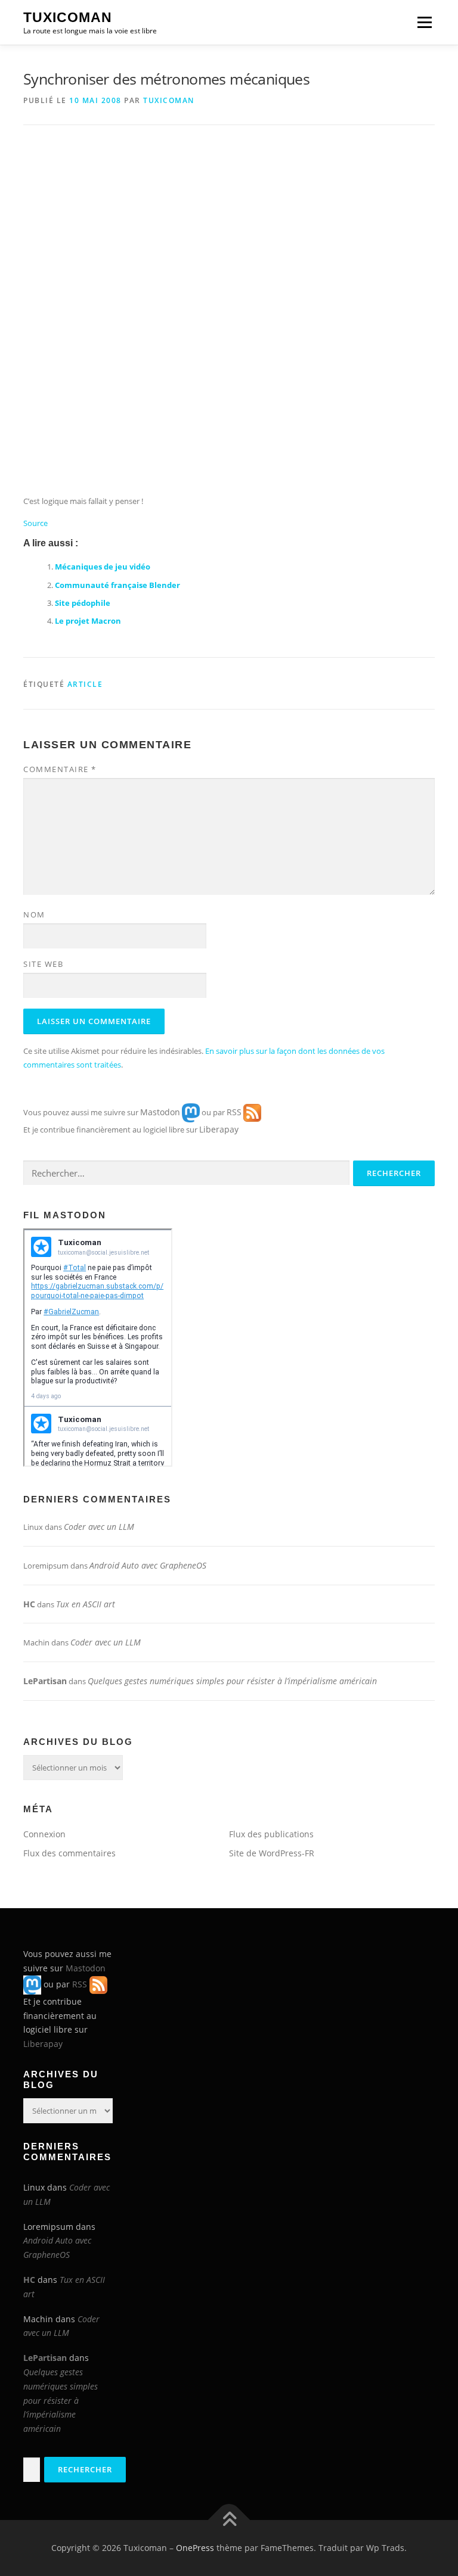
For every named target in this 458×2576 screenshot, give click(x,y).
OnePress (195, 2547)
---
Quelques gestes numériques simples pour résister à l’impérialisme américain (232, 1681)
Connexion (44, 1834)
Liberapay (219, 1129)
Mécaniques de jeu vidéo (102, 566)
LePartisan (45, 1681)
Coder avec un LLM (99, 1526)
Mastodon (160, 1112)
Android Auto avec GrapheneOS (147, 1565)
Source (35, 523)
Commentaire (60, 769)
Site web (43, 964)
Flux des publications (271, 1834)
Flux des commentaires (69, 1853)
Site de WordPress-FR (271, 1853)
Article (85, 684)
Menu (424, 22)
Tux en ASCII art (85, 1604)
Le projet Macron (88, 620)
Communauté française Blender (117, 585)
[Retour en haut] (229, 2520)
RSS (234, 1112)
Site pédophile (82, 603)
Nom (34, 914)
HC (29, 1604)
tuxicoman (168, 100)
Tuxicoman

**ASSIGNMENT:**
Look above for the line containing "Android Auto avec GrapheneOS (147, 1565)" and the line containing "Site pédophile (82, 603)". Transcribe both, with the lines between them, exactly.

**TASK RESULT:**
Android Auto avec GrapheneOS (147, 1565)
Source (35, 523)
Commentaire (60, 769)
Site web (43, 964)
Flux des publications (271, 1834)
Flux des commentaires (69, 1853)
Site de WordPress-FR (271, 1853)
Article (85, 684)
Menu (424, 22)
Tux en ASCII art (85, 1604)
Le projet Macron (88, 620)
Communauté française Blender (117, 585)
[Retour en haut] (229, 2520)
RSS (234, 1112)
Site pédophile (82, 603)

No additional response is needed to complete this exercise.